[Collected data]

*** Block opens ***

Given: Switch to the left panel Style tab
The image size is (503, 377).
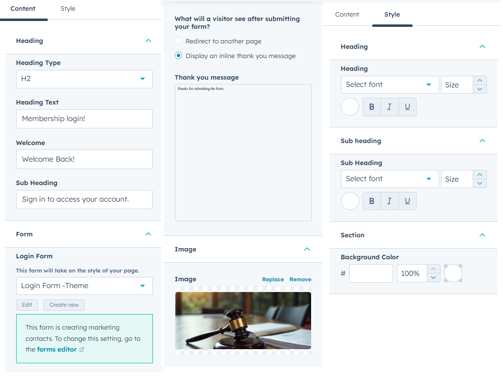Looking at the screenshot, I should [68, 9].
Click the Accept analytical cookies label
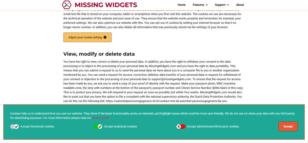This screenshot has width=308, height=143. [x=120, y=126]
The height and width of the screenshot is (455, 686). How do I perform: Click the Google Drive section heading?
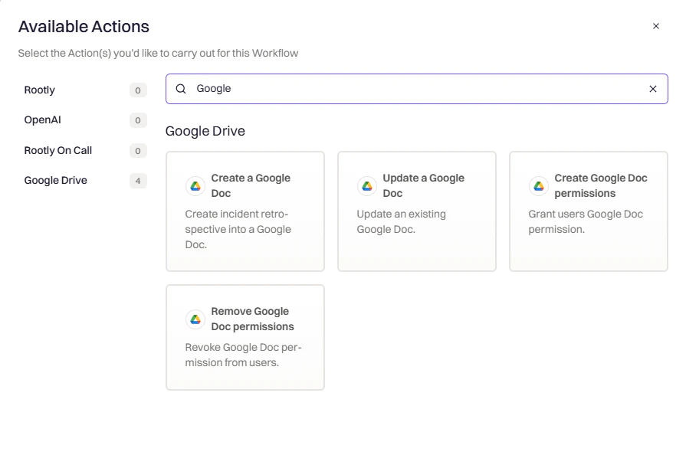click(205, 131)
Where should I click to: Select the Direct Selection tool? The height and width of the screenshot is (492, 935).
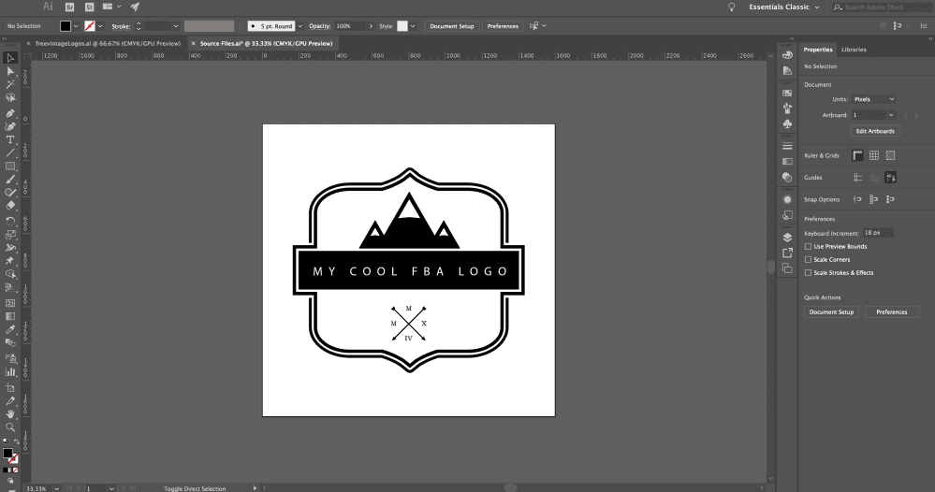point(10,71)
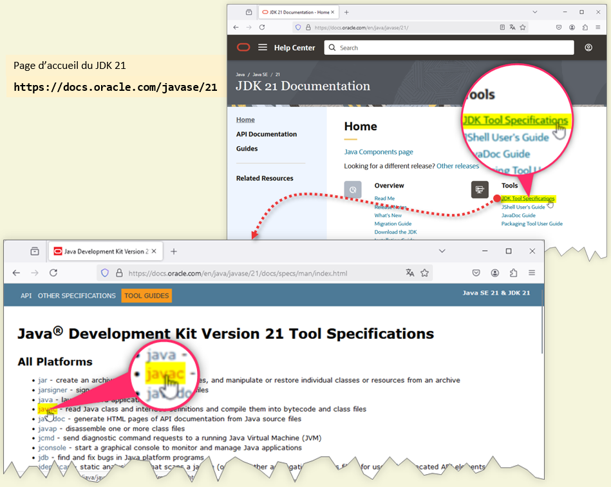Expand the tab list in Tool Specifications window
611x487 pixels.
(x=442, y=251)
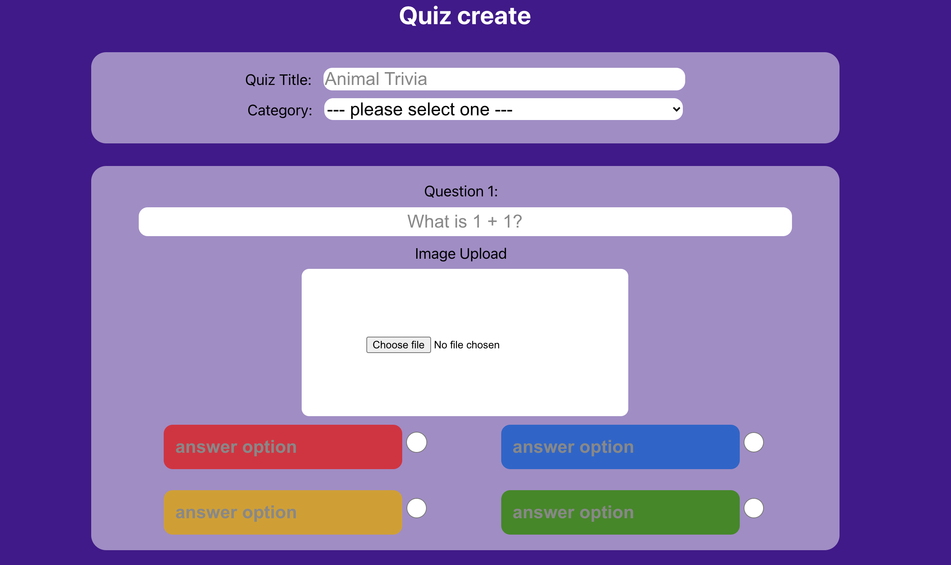Select the radio button beside the red answer

(416, 442)
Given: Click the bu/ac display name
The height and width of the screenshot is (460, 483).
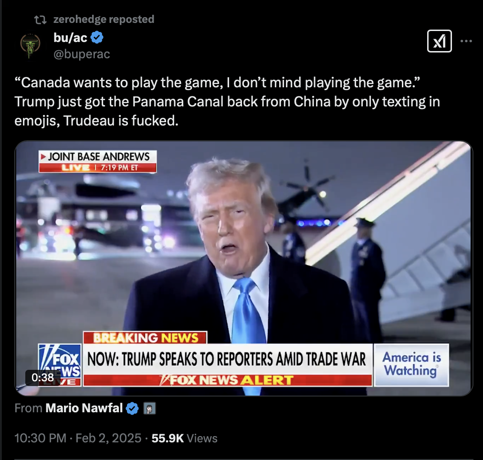Looking at the screenshot, I should point(70,38).
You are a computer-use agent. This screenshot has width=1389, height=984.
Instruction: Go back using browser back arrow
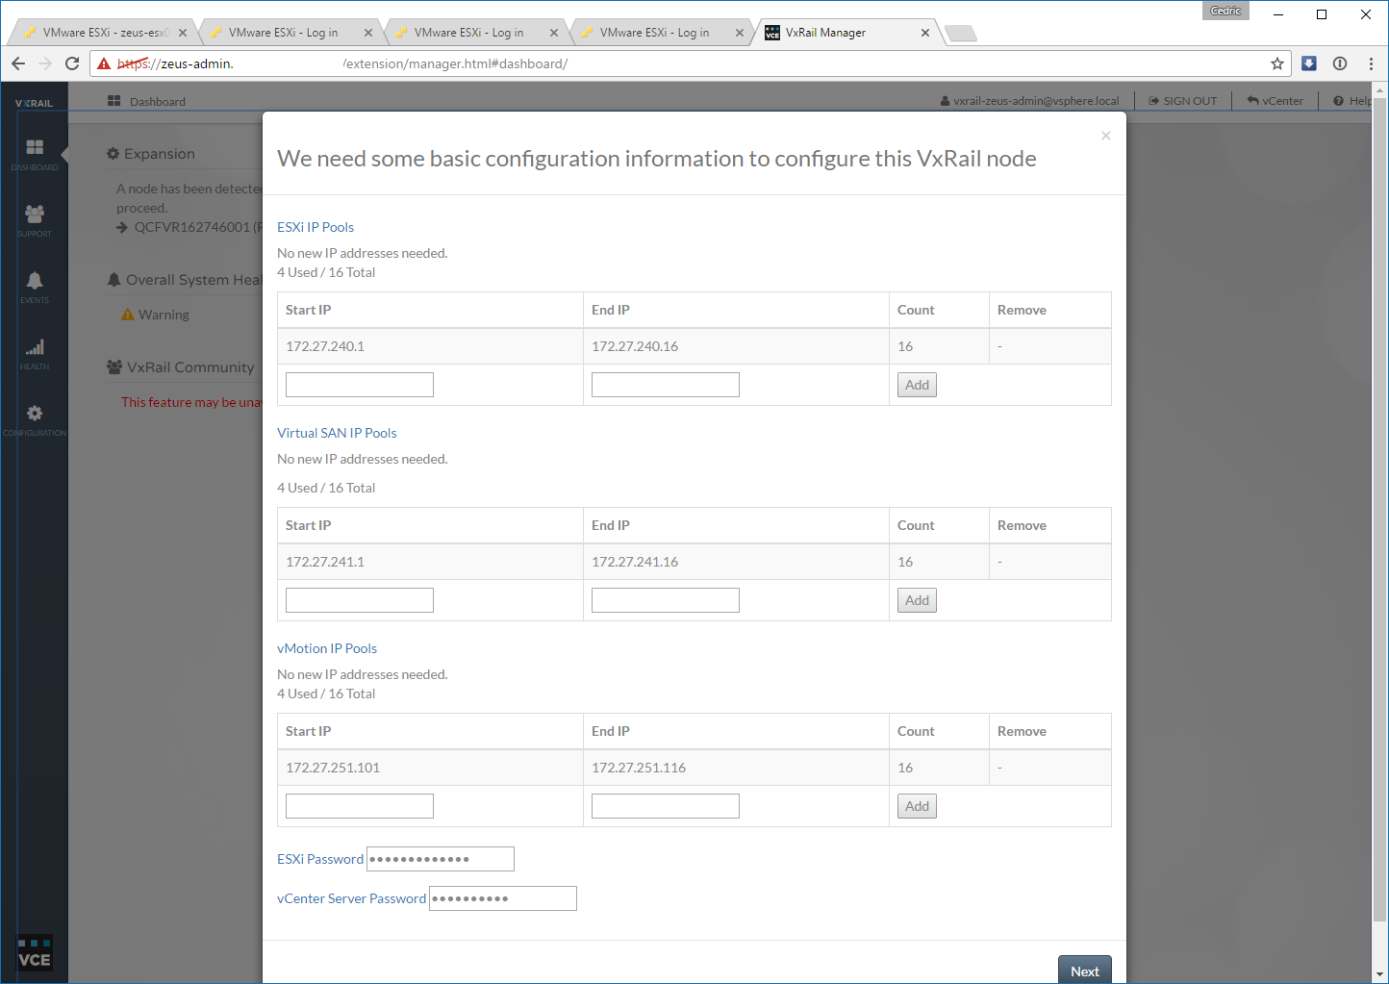[18, 63]
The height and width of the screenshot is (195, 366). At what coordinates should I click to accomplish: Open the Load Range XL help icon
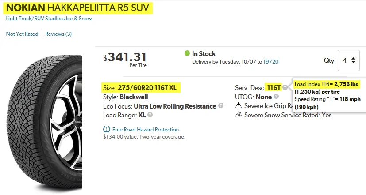click(150, 115)
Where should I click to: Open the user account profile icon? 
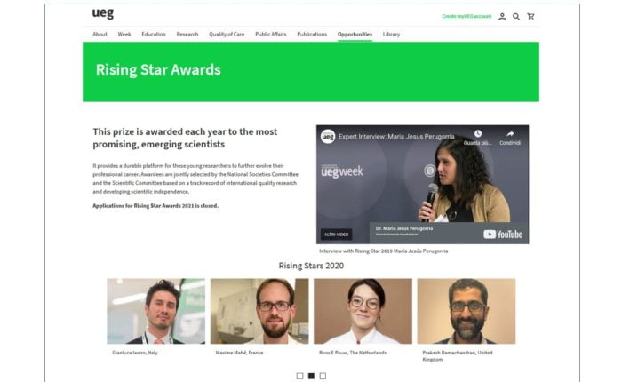502,17
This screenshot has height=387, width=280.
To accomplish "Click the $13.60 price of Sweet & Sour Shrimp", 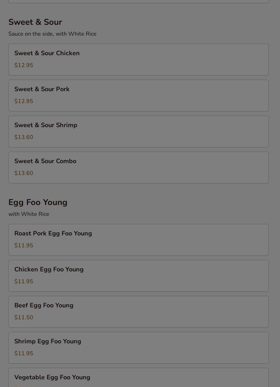I will pyautogui.click(x=24, y=137).
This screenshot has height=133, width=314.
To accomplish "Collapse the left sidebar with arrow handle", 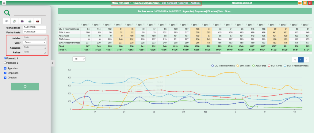I will click(52, 63).
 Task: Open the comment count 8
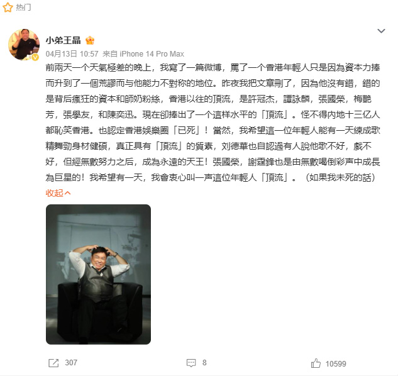pyautogui.click(x=204, y=363)
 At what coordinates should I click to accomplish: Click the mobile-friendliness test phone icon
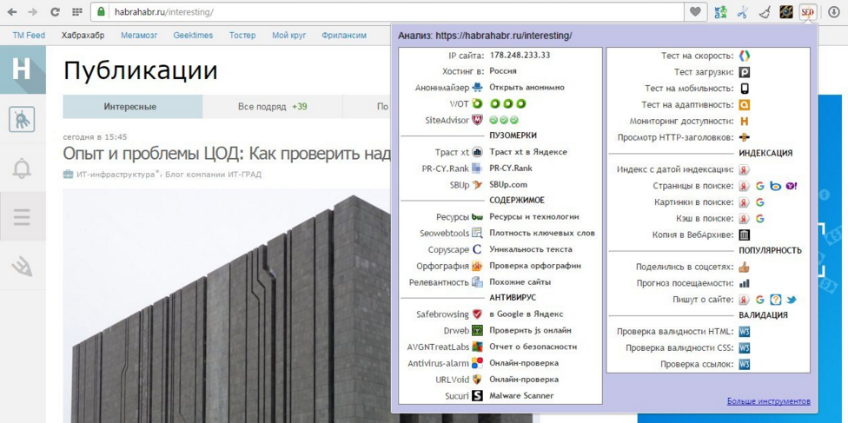745,89
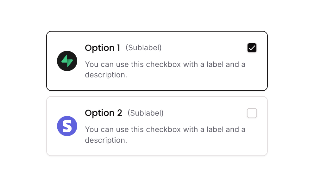Click the word "label" in Option 2's description
This screenshot has width=314, height=187.
pyautogui.click(x=215, y=130)
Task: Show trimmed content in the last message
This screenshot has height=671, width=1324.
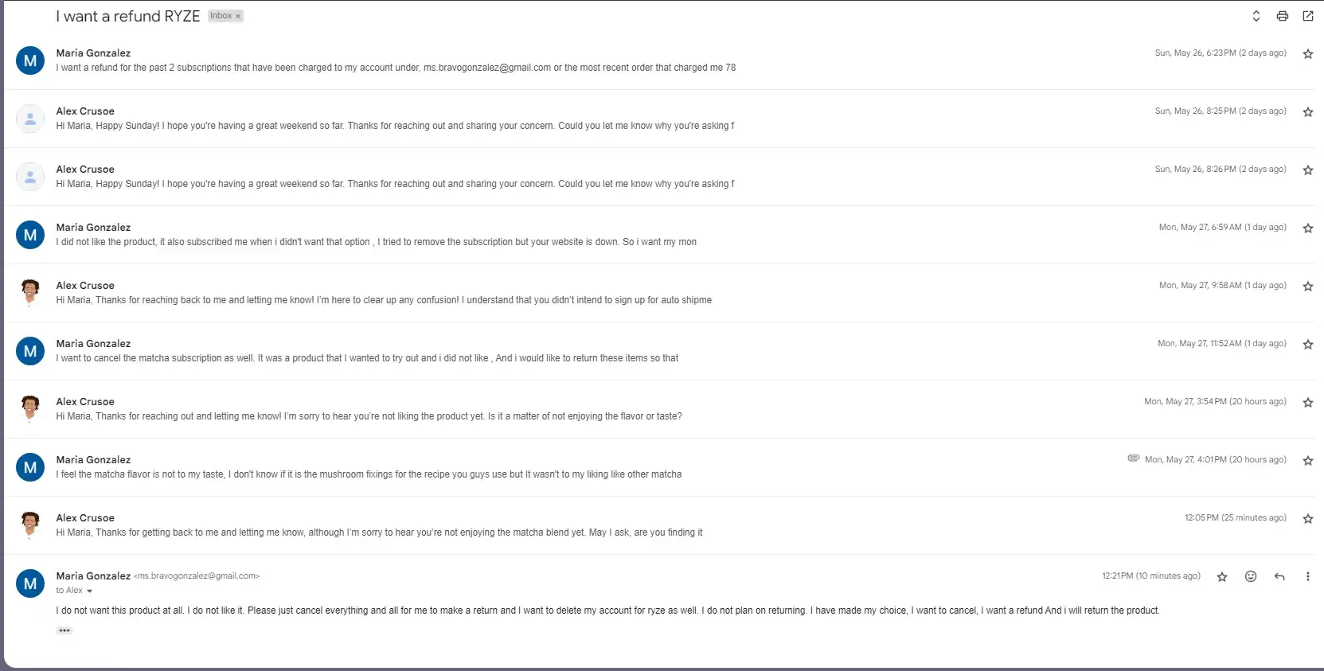Action: 64,630
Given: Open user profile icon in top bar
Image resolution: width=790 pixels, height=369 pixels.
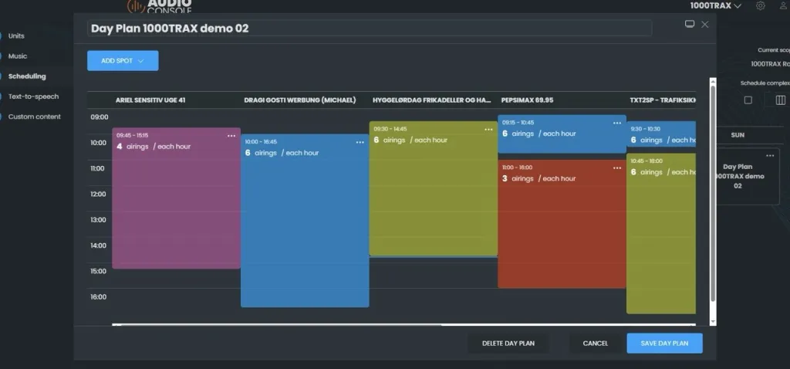Looking at the screenshot, I should (x=784, y=6).
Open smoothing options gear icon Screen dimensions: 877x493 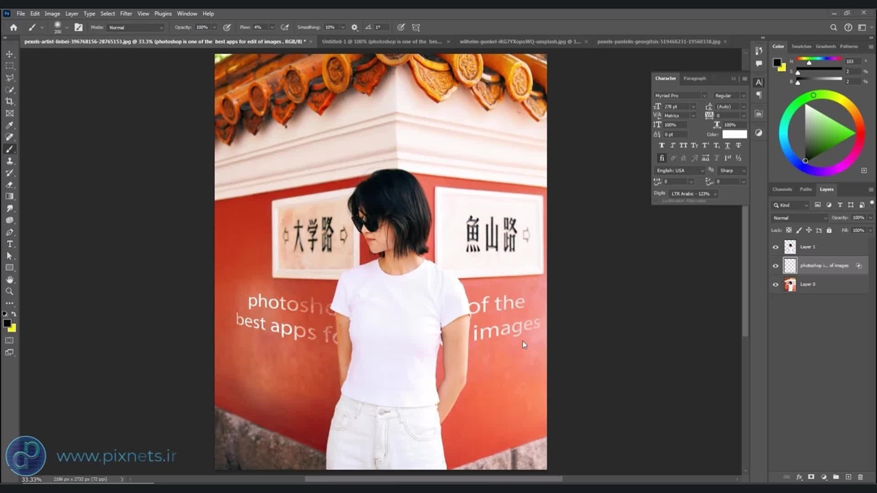(x=354, y=27)
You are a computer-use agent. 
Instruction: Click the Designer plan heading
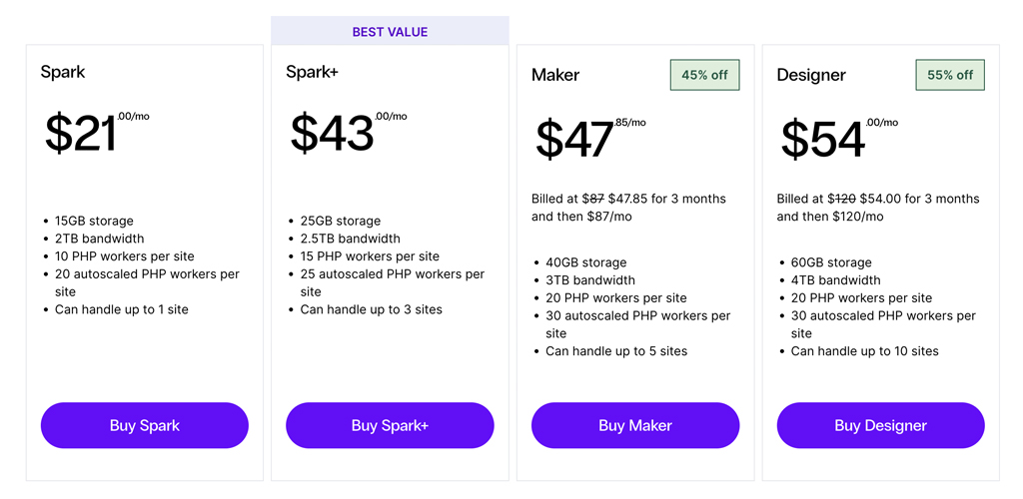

*** Block closes ***

◆ ASSIGNMENT ◆
In the records above, find the line with "Given: Click the bu/ac display name". Print exactly from there through the line with "You are a computer-use agent. This", minus the pictures.

◆ RESULT ◆
Given: Click the bu/ac display name
The height and width of the screenshot is (460, 483).
Looking at the screenshot, I should point(70,38).
You are a computer-use agent. This screenshot has width=1389, height=984.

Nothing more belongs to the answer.